Fingerprint::Scanner
class Fingerprint::Scanner
The scanner class can scan a set of directories and produce an index.
Definitions
def initialize(roots, pwd: Dir.pwd, **options)
Initialize the scanner to scan a given set of directories in order. [+options[:excludes]+] An array of regular expressions of files to avoid indexing. [+options[:output]+] An +IO+ where the results will be written.
Implementation
def initialize(roots, pwd: Dir.pwd, **options)
@roots = roots.collect{|root| File.expand_path(root, pwd)}
@excludes = options[:excludes] || []
@options = options
@digests = {}
@progress = nil
unless @options[:checksums] and @options[:checksums].size > 0
@options[:checksums] = DEFAULT_CHECKSUMS
end
@options[:checksums].each do |name|
@digests[name] = CHECKSUMS[name].call
end
@callback = nil
end
def header_for(root)
Adds a header for a given path which is mainly version information.
Implementation
def header_for(root)
Record.new(:configuration, File.expand_path(root), {
'options.extended' => @options[:extended] == true,
'options.checksums' => @options[:checksums].join(', '),
'summary.time.start' => Time.now,
'fingerprint.version' => Fingerprint::VERSION
})
end
def digests_for(path)
This code won't handle multiple threads..
Implementation
def digests_for(path)
total = 0
@digests.each do |key, digest|
digest.reset
end
File.open(path, "rb") do |file|
buffer = ""
while file.read(1024 * 1024 * 10, buffer)
total += buffer.bytesize
@progress.call(total) if @progress
@digests.each do |key, digest|
digest << buffer
end
end
end
metadata = {}
@digests.each do |key, digest|
metadata["key." + key] = digest.hexdigest
end
return metadata
end
def directory_record_for(path)
Output a directory header.
Implementation
def directory_record_for(path)
Record.new(:directory, path.relative_path, metadata_for(:directory, path))
end
def file_record_for(path)
Output a file and associated metadata.
Implementation
def file_record_for(path)
metadata = metadata_for(:file, path)
# Should this be here or in metadata_for?
# metadata.merge!(digests_for(path))
Record.new(:file, path.relative_path, metadata)
end
def excluded_record_for(path)
Add information about excluded paths.
Implementation
def excluded_record_for(path)
Record.new(:excluded, path.relative_path)
end
def excluded?(path)
Returns true if the given path should be excluded.
Implementation
def excluded?(path)
@excludes.each do |exclusion|
if path.match(exclusion)
return true
end
end
return false
end
def scan(recordset)
Run the scanning process.
Implementation
def scan(recordset)
excluded_count = 0
processed_count = 0
processed_size = 0
directory_count = 0
total_count = 0
total_size = 0
# Estimate the number of files and amount of data to process..
if @options[:progress]
@roots.each do |root|
Find.find(root) do |path|
# Some special files fail here, and this was the simplest fix.
________________________________________
EXERCISE 1: In the records below, copy out word for word the stretch from the line containing "1024x796 pixels." through the line containing "Action: tap(256, 132)", including both of those lines.
________________________________________
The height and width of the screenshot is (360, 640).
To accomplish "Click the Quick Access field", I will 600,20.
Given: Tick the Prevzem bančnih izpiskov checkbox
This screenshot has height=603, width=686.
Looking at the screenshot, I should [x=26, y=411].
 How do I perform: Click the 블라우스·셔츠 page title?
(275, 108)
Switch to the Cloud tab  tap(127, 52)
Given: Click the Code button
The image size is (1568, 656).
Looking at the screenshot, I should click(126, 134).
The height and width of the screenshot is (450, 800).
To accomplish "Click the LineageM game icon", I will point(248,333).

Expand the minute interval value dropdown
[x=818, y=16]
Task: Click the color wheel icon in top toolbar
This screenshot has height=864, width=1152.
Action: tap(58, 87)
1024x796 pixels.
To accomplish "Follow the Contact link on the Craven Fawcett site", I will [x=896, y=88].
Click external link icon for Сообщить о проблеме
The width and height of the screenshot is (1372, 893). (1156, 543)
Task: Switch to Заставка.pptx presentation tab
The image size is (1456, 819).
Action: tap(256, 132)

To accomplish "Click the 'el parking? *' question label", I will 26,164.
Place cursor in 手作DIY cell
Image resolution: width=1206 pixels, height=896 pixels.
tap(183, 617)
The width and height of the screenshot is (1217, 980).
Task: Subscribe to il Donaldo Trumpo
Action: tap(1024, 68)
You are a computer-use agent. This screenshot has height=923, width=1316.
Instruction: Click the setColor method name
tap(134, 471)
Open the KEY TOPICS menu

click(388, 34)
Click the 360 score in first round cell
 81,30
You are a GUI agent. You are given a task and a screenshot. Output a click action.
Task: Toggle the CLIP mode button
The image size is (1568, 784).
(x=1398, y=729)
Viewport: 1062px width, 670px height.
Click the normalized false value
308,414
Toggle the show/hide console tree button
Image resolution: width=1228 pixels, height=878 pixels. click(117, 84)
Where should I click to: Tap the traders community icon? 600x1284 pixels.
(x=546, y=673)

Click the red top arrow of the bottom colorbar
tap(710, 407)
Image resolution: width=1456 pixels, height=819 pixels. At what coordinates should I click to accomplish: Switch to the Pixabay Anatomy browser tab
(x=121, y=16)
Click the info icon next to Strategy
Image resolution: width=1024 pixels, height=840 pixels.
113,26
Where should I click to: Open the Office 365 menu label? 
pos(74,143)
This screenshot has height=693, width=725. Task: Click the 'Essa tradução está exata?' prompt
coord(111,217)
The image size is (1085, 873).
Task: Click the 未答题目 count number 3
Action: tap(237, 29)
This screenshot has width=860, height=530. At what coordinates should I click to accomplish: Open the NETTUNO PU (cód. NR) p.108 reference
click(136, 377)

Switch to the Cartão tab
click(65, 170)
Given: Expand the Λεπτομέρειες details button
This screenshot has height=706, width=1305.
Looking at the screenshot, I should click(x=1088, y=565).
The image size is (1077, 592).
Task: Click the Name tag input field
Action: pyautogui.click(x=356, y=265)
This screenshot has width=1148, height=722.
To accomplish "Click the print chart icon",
________________________________________
EXERCISE 2: Continue the Fingerprint::Scanner class documentation from its last line shown, picking up right after it.

EXERCISE RESULT 1:
1024x796 pixels.
To accomplish "Follow the Contact link on the Craven Fawcett site", I will [x=896, y=88].
Click external link icon for Сообщить о проблеме
The width and height of the screenshot is (1372, 893). (1156, 543)
Task: Switch to Заставка.pptx presentation tab
The image size is (1456, 819).
Action: tap(256, 132)

EXERCISE RESULT 2:
Find.prune unless File.exist?(path)
if @options[:progress]
$stderr.puts "# Scanning: #{path}"
end
if excluded?(path)
Find.prune if path.directory?
elsif path.symlink?
total_count += 1
elsif path.file?
total_count += 1
total_size += File.size(path)
end
end
end
end
if @options[:progress]
@progress = lambda do |read_size|
$stderr.puts "# Progress: File #{processed_count} / #{total_count}; Byte #{processed_size + read_size} / #{total_size} = #{sprintf('%0.3f%%', (processed_size + read_size).to_f / total_size.to_f * 100.0)} (#{read_size}, #{processed_size}, #{total_size})"
end
end
@roots.each do |root|
recordset << header_for(root)
Find.find(root) do |path|
# Some special files fail here, and this was the simplest fix.
Find.prune unless File.exist?(path)
if @options[:progress]
$stderr.puts "# Path: #{path.relative_path}"
end
if excluded?(path)
excluded_count += 1
if @options[:verbose]
recordset << excluded_record_for(path)
end
Find.prune if path.directory?
elsif path.directory?
directory_count += 1
recordset << directory_record_for(path)
elsif path.symlink?
recordset << link_record_for(path)
processed_count += 1
elsif path.file?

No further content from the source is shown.